Assignment:
Below are some records. Retype exactly the lines from the one containing "Screen dimensions: 721x413" through the one containing "You are a GUI", both included, skipping every picture.

Dataset extract:
=== Begin Enclosure ===
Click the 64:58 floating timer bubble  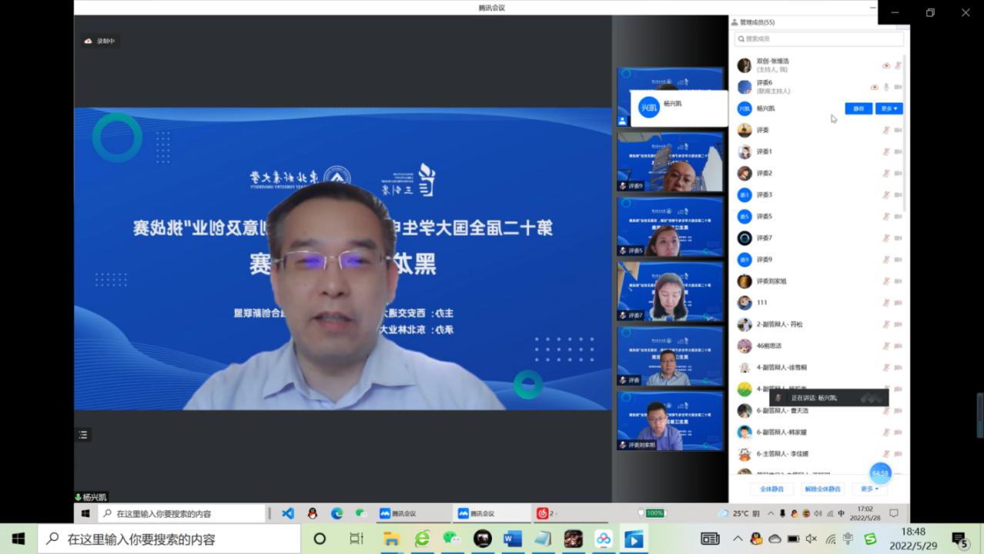(x=880, y=473)
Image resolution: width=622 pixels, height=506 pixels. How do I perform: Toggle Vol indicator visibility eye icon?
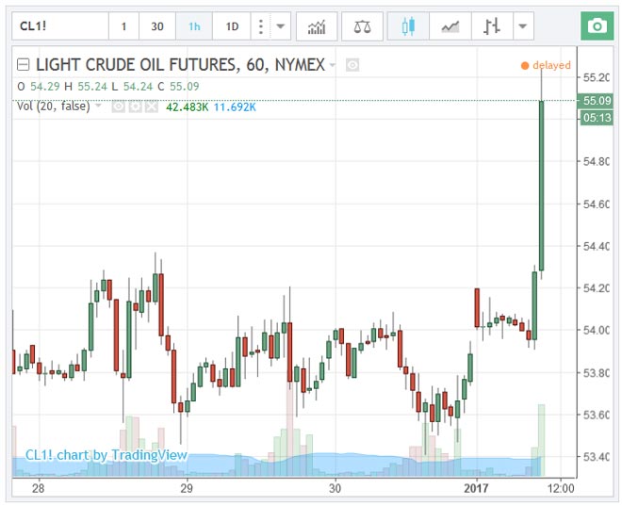[x=118, y=106]
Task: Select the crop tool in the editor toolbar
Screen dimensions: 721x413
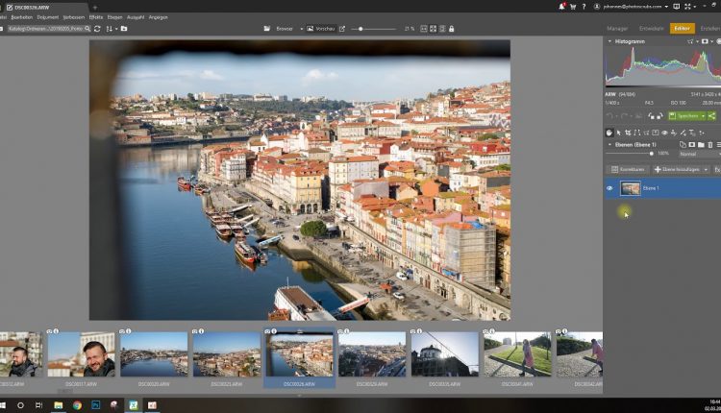Action: (x=628, y=133)
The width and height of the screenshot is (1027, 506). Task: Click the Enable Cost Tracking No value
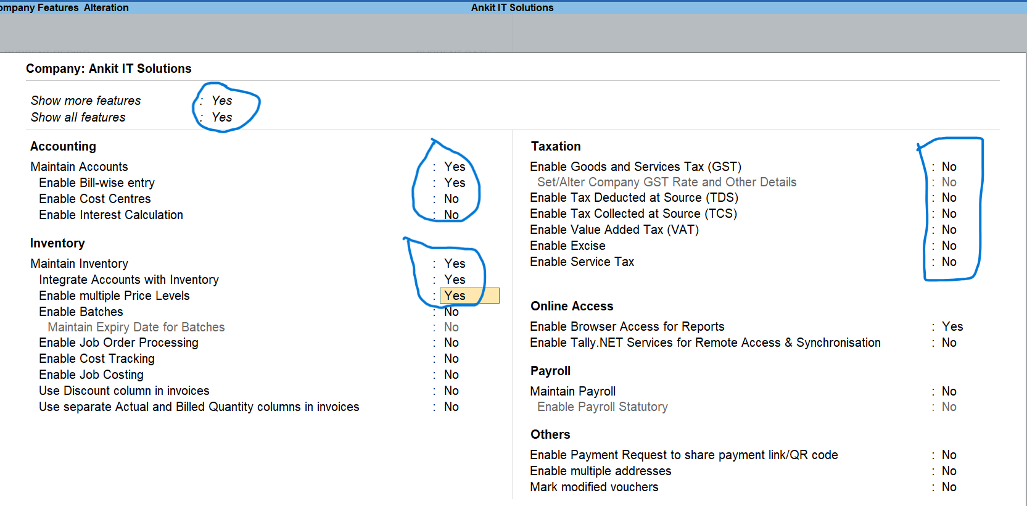[x=451, y=359]
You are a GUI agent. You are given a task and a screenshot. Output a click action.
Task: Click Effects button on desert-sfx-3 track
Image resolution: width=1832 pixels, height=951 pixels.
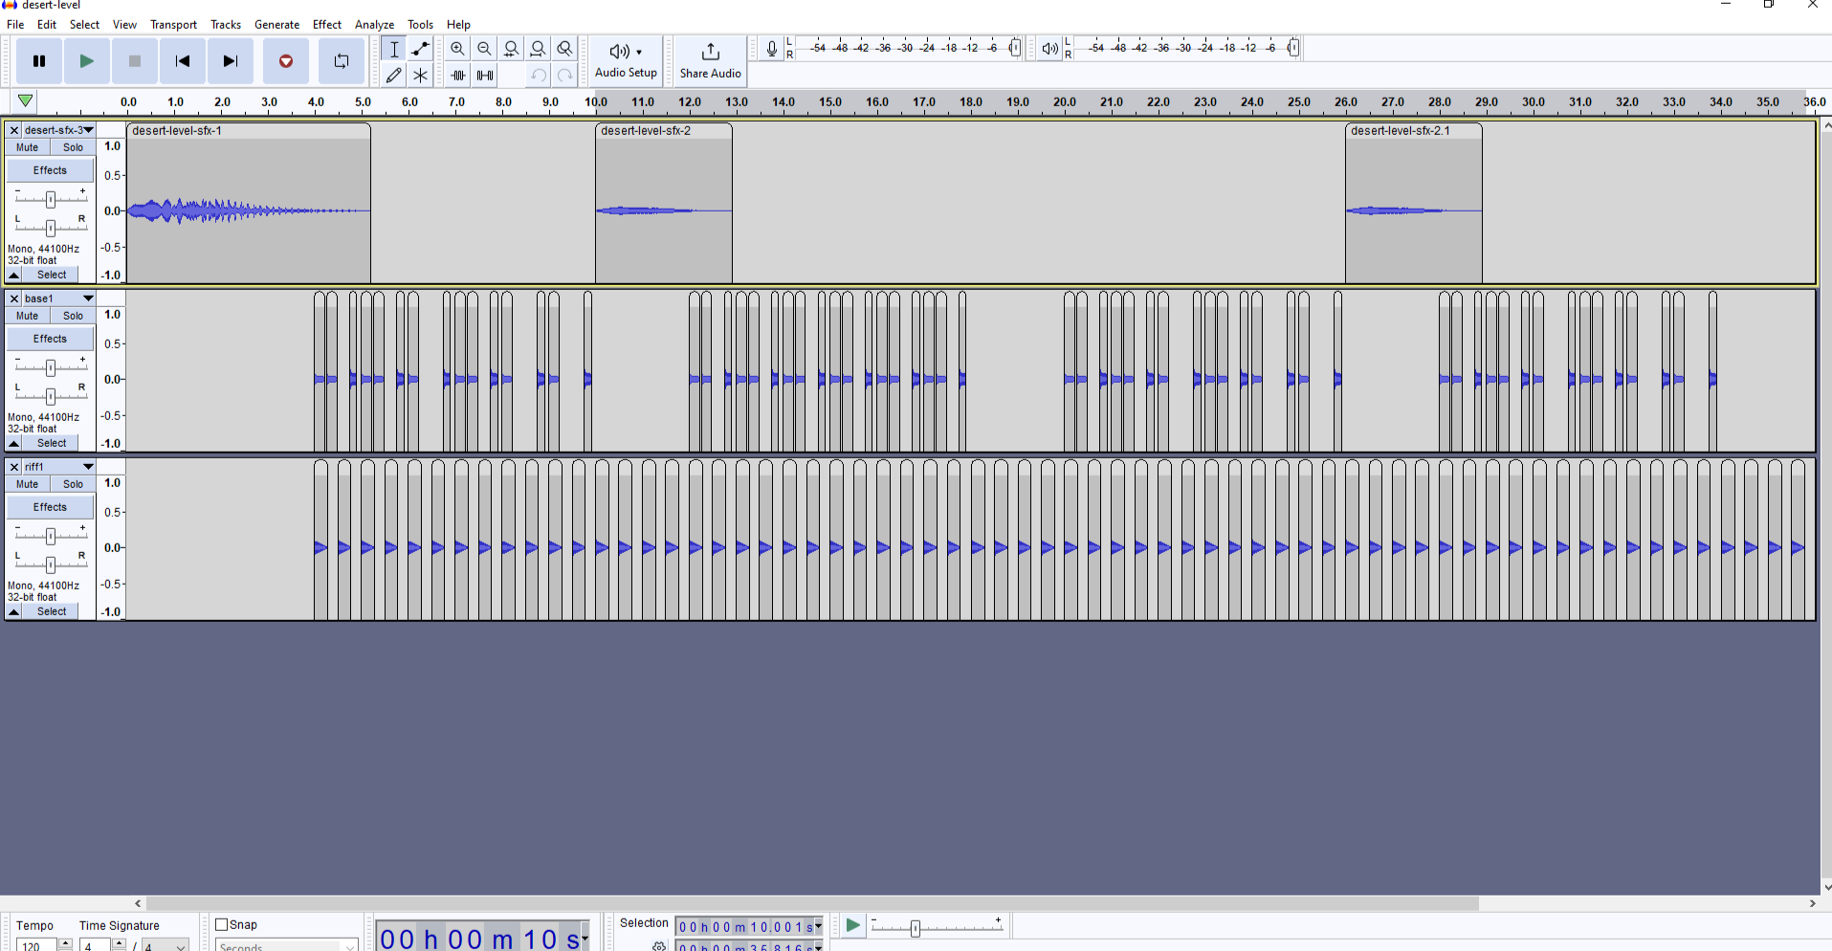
=== End Enclosure ===
Answer section:
Screen dimensions: 721x413
Action: (x=628, y=133)
The width and height of the screenshot is (1027, 506). Task: Click the Enable Cost Tracking No value
[x=451, y=359]
You are a GUI agent. You are given a task and a screenshot. Output a click action.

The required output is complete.